9 февраля в Париже состоялась грандиозная антифашистская манифестация. Я ходила на нее с отцом и моими политизированными друзьями. А 12 февраля вместе со всеми парижанами-республиканцами мы были на площади Республики, многие держались за руки. Молодые люди забирались на главную статую, я смотрела на них с восхищением – меня саму удержал отец. Люди пели, смеялись, плакали. Это был наш триумф. Республика была окончательно спасена, не оказалась поверженной.

После этих событий февраля 1934 года в среде французских левых зародилась идея создания Народного фронта. Но, чтобы это произошло, социалисты должны были сблизиться с коммунистами, с которыми постоянно конфликтовали. Базировалась идея на антифашизме. И спустя два года, в 1936-м, с помощью социалистической партии СФИО[14]14
  Французская секция Рабочего интернационала. – Прим. пер.


[Закрыть]
, Радикально-социалистической партии, Коммунистической партии, анархистов, всех французских левых организаций был создан Союз левых, будущий Народный фронт.


(АЖ) Есть ваша фотография, сделанная Пьером Жаме…

(ДВ) Пьер Жаме фотографировал меня совсем молодой, с шестнадцати лет. Он был моим первым возлюбленным. Пьер умер в 2000 году, ему было девяносто. Фотография, которую вы имеете в виду, где я с рюкзаком, в шортах и в грубых ботинках, не была постановочной – напротив, очень жизненной. Я направлялась в окрестности Этампа, где была молодежная гостиница. Шла пешком целый день, страшно устала, но была счастлива. Такой и запечатлел меня Пьер Жаме. Этот снимок был опубликован – и произвел сенсацию. Его потом часто использовали как символ Народного фронта, даже печатали на афишах.


Пьер Жаме: Дина на дороге около Вильнёв-сюр-Овер (деп. Эссонн), 1937 г.


Знаете, я жила, опережая свою эпоху. Ходила в шортах в 1936 году, когда их еще никто не носил. Ездила так в метро, на меня фыркали. И я часто ходила в сандалиях, сандалиях Дункана – так тоже не было принято. В таких же сандалиях ходила писательница Колетт. Реймонд Дункан, изготавливавший их, был братом великой танцовщицы Айседоры Дункан. Они вместе открыли для себя Грецию, и эти сандалии были копией тех, что носили Сократ или Овидий. Реймонд Дункан ходил в греческой тунике. У него в Париже был свой дом, на улице Сены, 31, он назывался Академия и был создан по афинскому образцу. Иногда Реймонд читал там лекции, некоторые из них были просто фантастическими.

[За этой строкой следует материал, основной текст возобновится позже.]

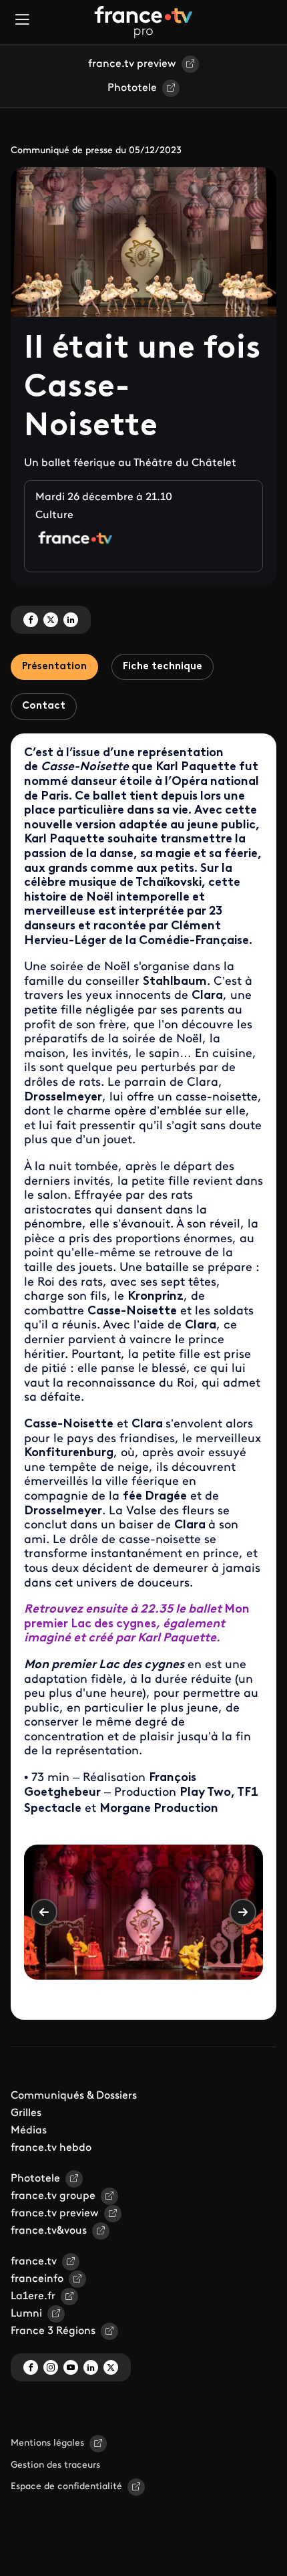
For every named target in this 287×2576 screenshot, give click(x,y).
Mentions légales (47, 2443)
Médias (29, 2130)
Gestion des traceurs (55, 2465)
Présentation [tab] (54, 667)
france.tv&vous (49, 2231)
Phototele (132, 88)
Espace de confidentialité (66, 2487)
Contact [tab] (43, 706)
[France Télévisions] (143, 22)
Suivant (243, 1912)
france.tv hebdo (51, 2148)
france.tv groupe (53, 2196)
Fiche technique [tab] (162, 667)
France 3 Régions (53, 2331)
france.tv (34, 2261)
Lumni (26, 2314)
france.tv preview (132, 64)
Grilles (26, 2113)
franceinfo (37, 2279)
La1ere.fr (33, 2296)
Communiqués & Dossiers (74, 2096)
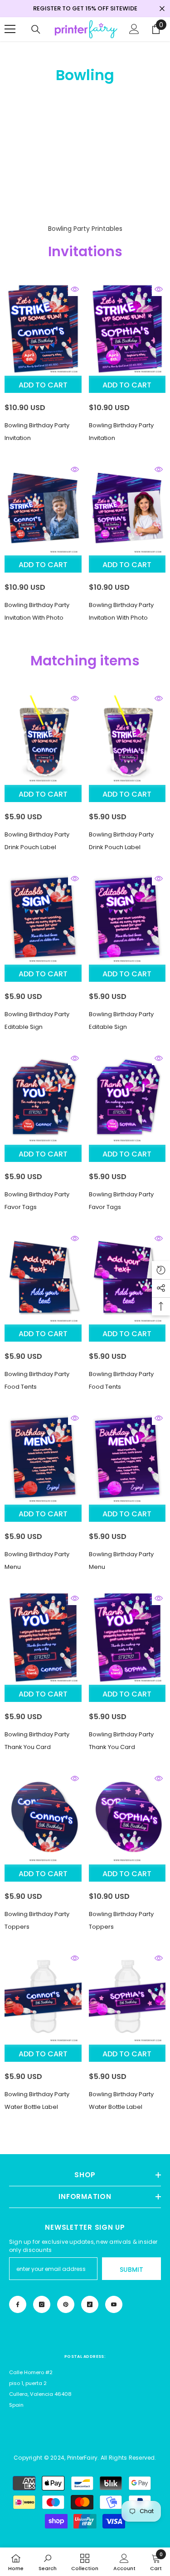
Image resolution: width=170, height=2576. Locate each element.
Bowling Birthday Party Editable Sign (37, 1020)
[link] (48, 2561)
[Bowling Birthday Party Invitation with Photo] (43, 509)
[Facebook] (17, 2304)
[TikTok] (89, 2304)
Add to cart (43, 385)
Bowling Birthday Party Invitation (37, 431)
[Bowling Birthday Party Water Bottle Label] (43, 1998)
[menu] (10, 29)
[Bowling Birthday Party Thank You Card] (43, 1638)
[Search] (35, 29)
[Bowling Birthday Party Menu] (43, 1458)
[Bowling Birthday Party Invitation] (43, 329)
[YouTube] (113, 2304)
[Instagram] (41, 2304)
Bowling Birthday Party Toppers (37, 1920)
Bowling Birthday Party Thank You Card (37, 1740)
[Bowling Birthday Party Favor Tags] (43, 1098)
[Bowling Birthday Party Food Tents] (43, 1278)
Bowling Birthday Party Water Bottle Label (37, 2100)
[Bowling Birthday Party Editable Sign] (43, 918)
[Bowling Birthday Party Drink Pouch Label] (43, 738)
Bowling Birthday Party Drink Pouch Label (37, 840)
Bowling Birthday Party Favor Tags (37, 1200)
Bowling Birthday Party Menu (37, 1560)
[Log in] (134, 29)
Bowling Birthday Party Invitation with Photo (37, 611)
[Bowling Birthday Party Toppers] (43, 1818)
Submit (131, 2269)
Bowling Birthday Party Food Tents (37, 1380)
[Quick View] (75, 289)
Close (162, 8)
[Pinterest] (65, 2304)
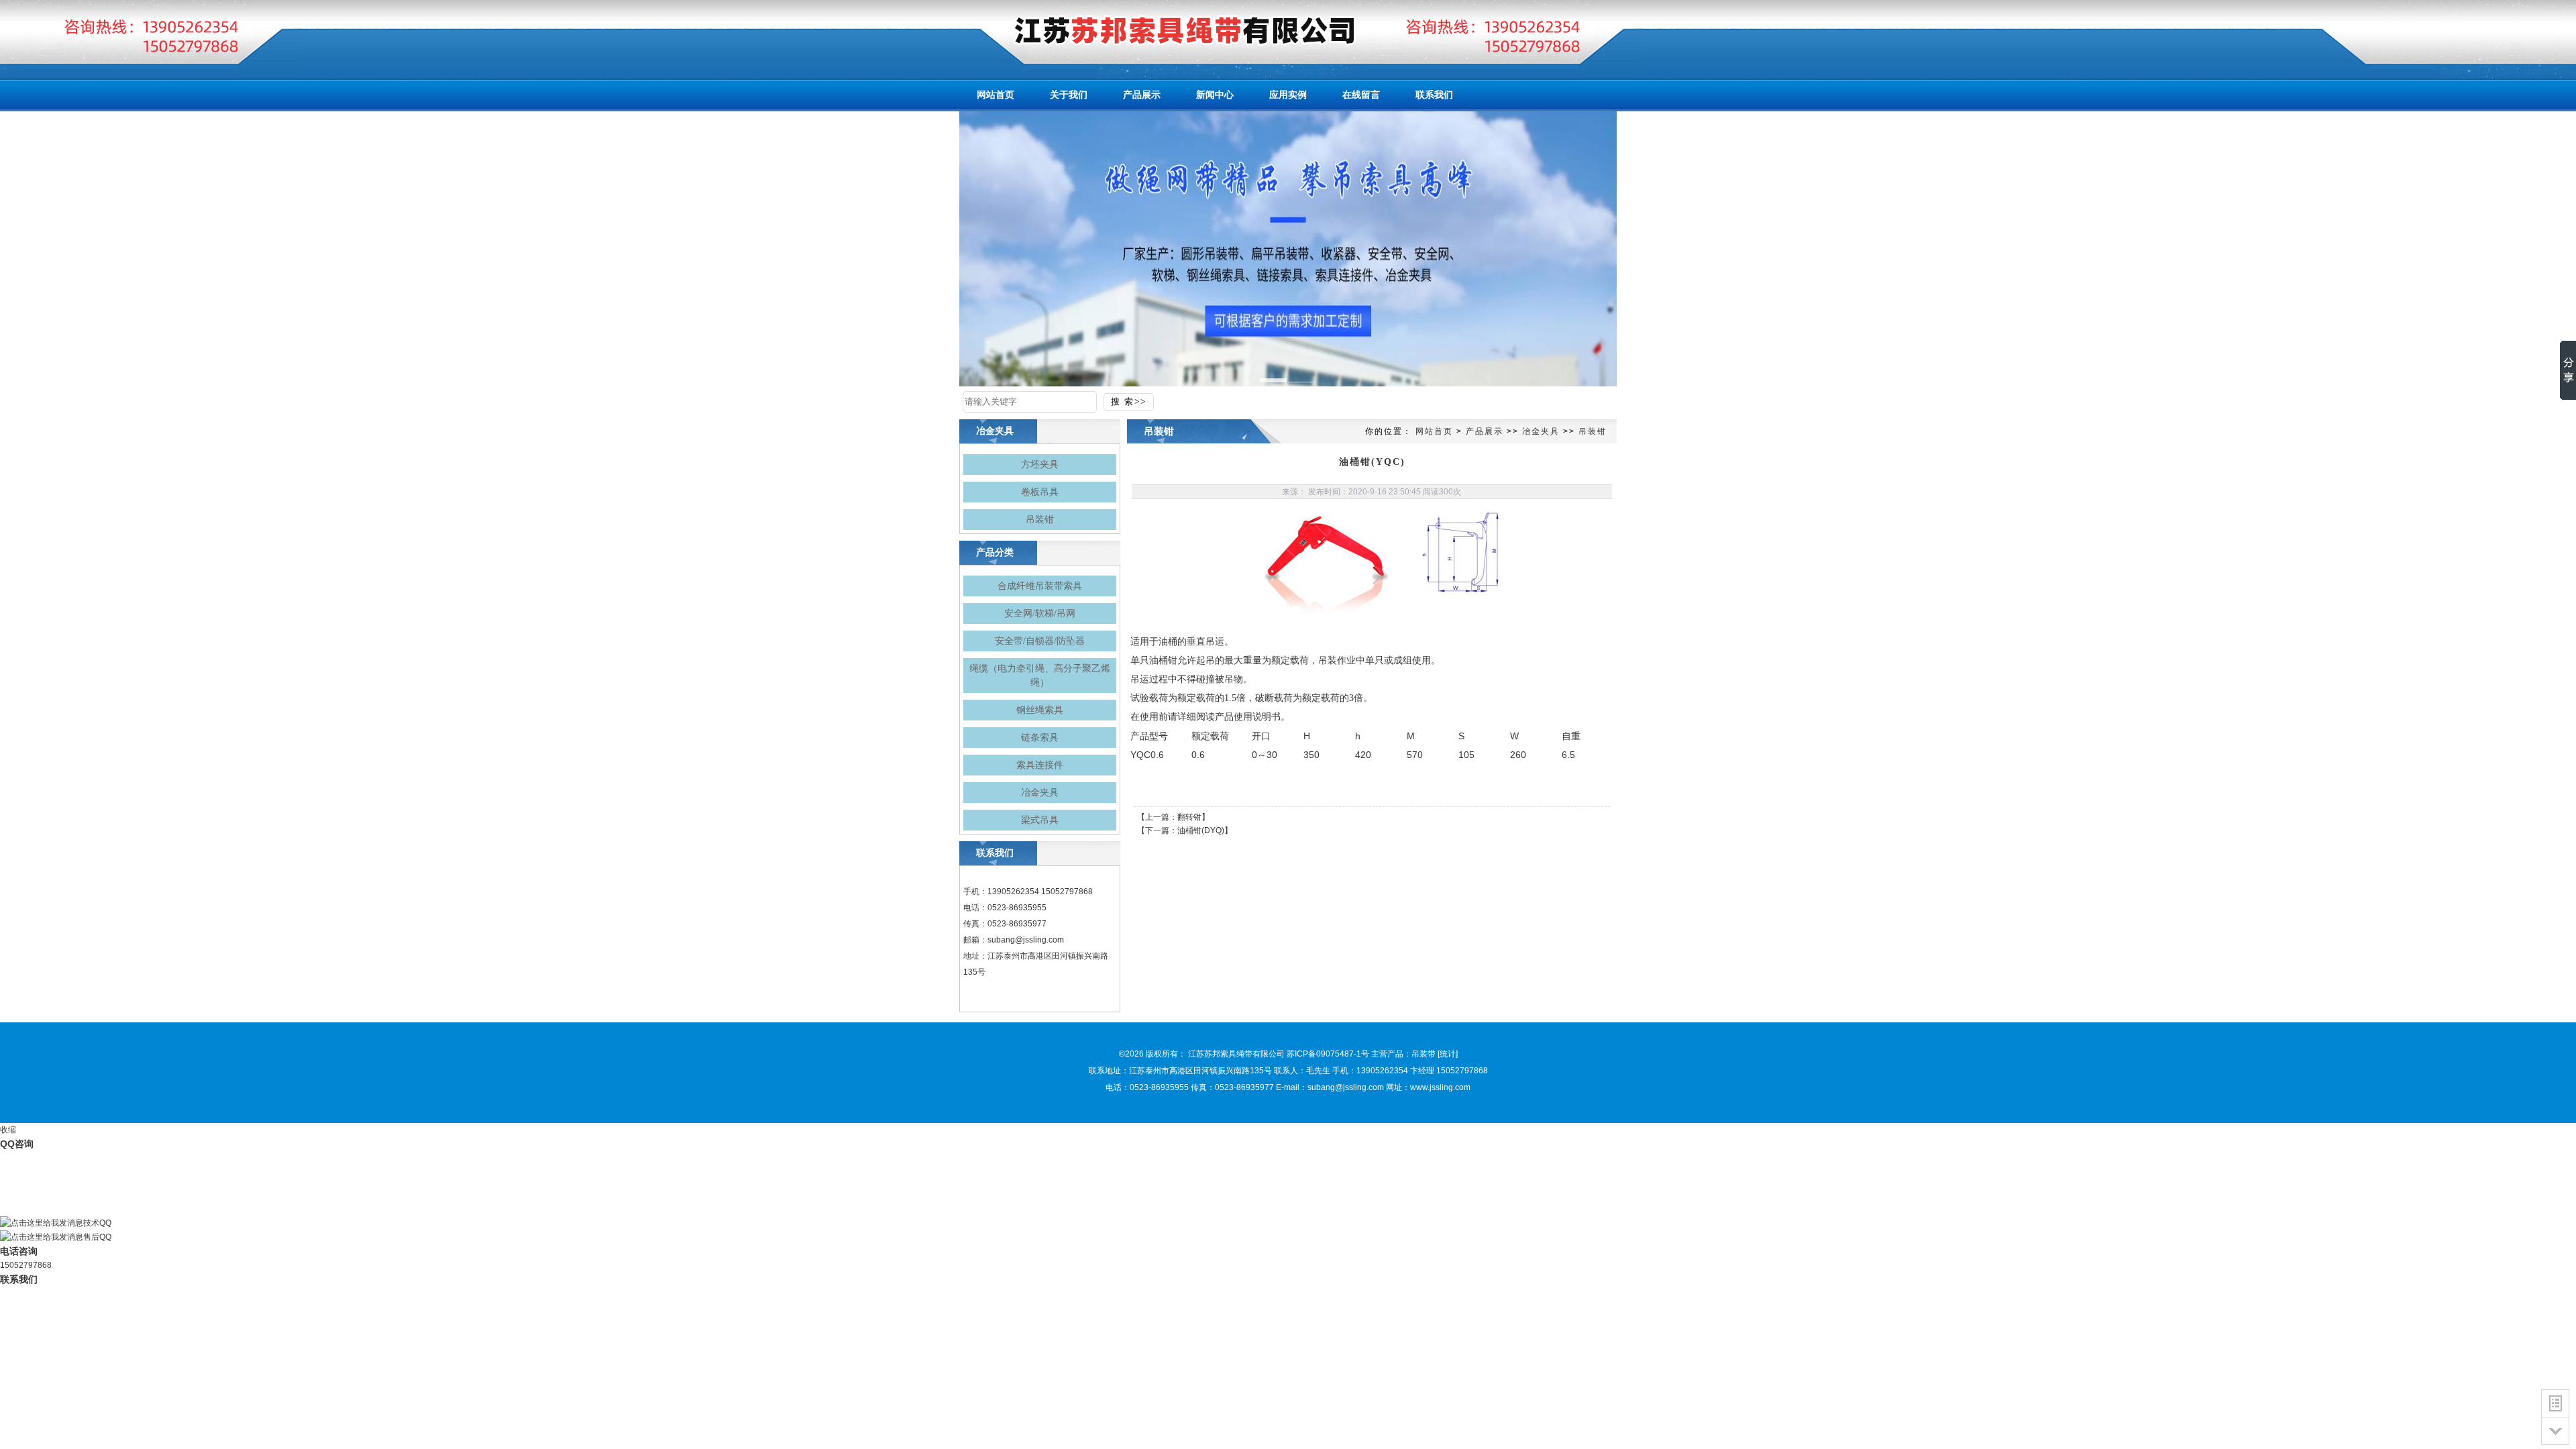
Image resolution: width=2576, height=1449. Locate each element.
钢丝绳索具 (1039, 710)
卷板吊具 (1040, 492)
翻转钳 (1189, 817)
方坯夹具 (1040, 465)
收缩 (8, 1129)
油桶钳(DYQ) (1200, 830)
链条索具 (1040, 738)
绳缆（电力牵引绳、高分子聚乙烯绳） (1039, 675)
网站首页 (1434, 431)
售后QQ (97, 1237)
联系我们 (19, 1279)
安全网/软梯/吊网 (1039, 613)
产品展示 (1484, 431)
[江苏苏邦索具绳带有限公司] (1160, 30)
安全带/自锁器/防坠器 (1040, 641)
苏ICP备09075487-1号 (1328, 1054)
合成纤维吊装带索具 (1040, 586)
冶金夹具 (1040, 793)
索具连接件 (1039, 765)
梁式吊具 (1040, 820)
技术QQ (97, 1223)
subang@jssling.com (1025, 940)
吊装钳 (1040, 520)
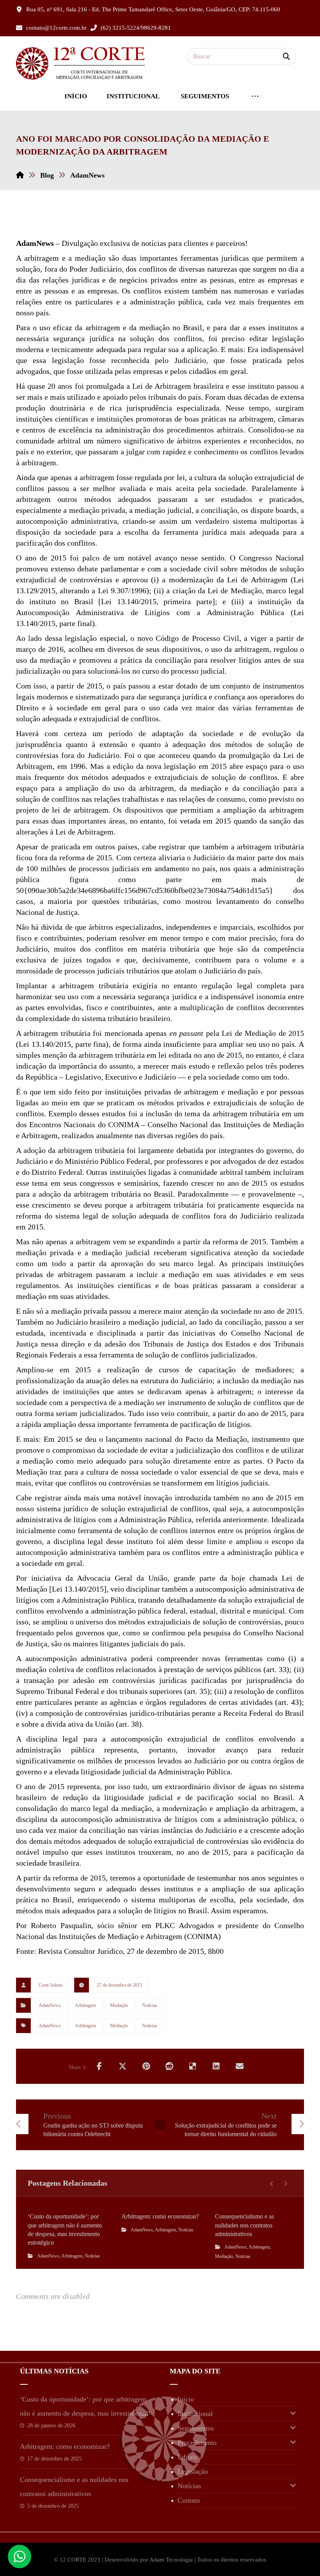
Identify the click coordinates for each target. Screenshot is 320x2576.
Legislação (193, 2471)
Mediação (119, 2005)
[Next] (285, 2184)
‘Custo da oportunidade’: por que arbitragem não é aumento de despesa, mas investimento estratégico (83, 2413)
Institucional (195, 2414)
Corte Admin (50, 1985)
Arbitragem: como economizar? (65, 2446)
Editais (187, 2457)
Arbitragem (85, 2005)
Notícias (149, 2005)
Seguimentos (196, 2428)
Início (186, 2399)
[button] (286, 56)
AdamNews (50, 2005)
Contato (189, 2500)
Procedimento (197, 2442)
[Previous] (271, 2184)
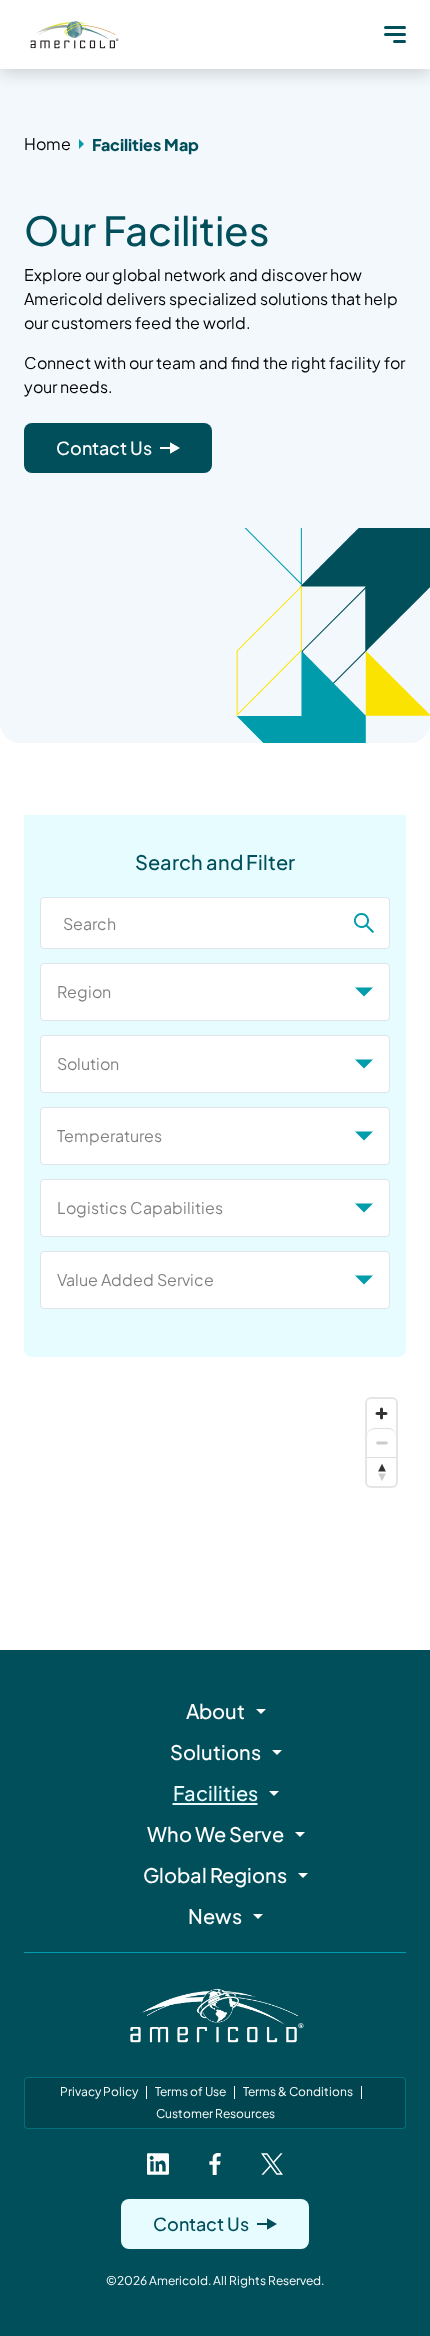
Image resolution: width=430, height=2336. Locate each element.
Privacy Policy (99, 2091)
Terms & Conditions (298, 2091)
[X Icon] (272, 2164)
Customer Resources (215, 2113)
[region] (215, 1483)
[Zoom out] (381, 1442)
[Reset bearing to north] (381, 1471)
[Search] (364, 923)
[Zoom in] (381, 1413)
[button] (395, 34)
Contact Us (104, 447)
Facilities (215, 1792)
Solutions (215, 1751)
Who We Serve (215, 1833)
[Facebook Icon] (215, 2164)
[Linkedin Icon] (158, 2164)
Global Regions (215, 1874)
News (215, 1915)
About (215, 1710)
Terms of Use (190, 2091)
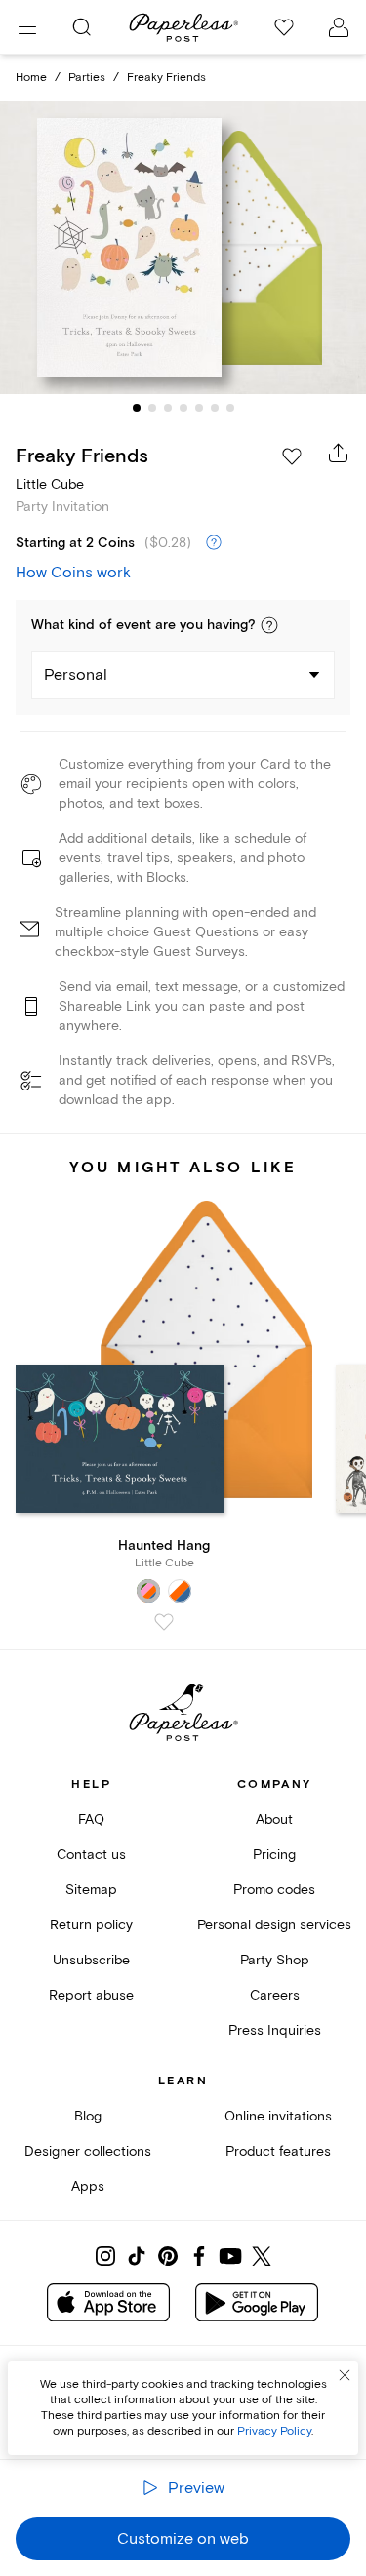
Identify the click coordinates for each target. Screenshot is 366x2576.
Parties (86, 77)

Немногим раньше была создана организация Молодежных гостиниц Франции. Я быстро в нее вступила. Поскольку меня часто фотографировал Пьер Жаме, я попадала на обложку журнала Le Cri des Auberges de Jeunesse[15]15
  «Крик молодежных гостиниц» (фр.).


[Закрыть]
. Там была молодежь, которая стремилась к чистоте, к природе. Мы говорили: «Нет танцзалу, да кемпингу». И это было так – нога моя не ступала в танцзалы. Мы проводили много времени в пути, путешествовали автостопом. Эта американская идея тогда только добралась до Франции, и нас таких оказалось немного. В новинку автостоп был и для автомобилистов, которые из любопытства останавливались – и возили нас по всей Франции.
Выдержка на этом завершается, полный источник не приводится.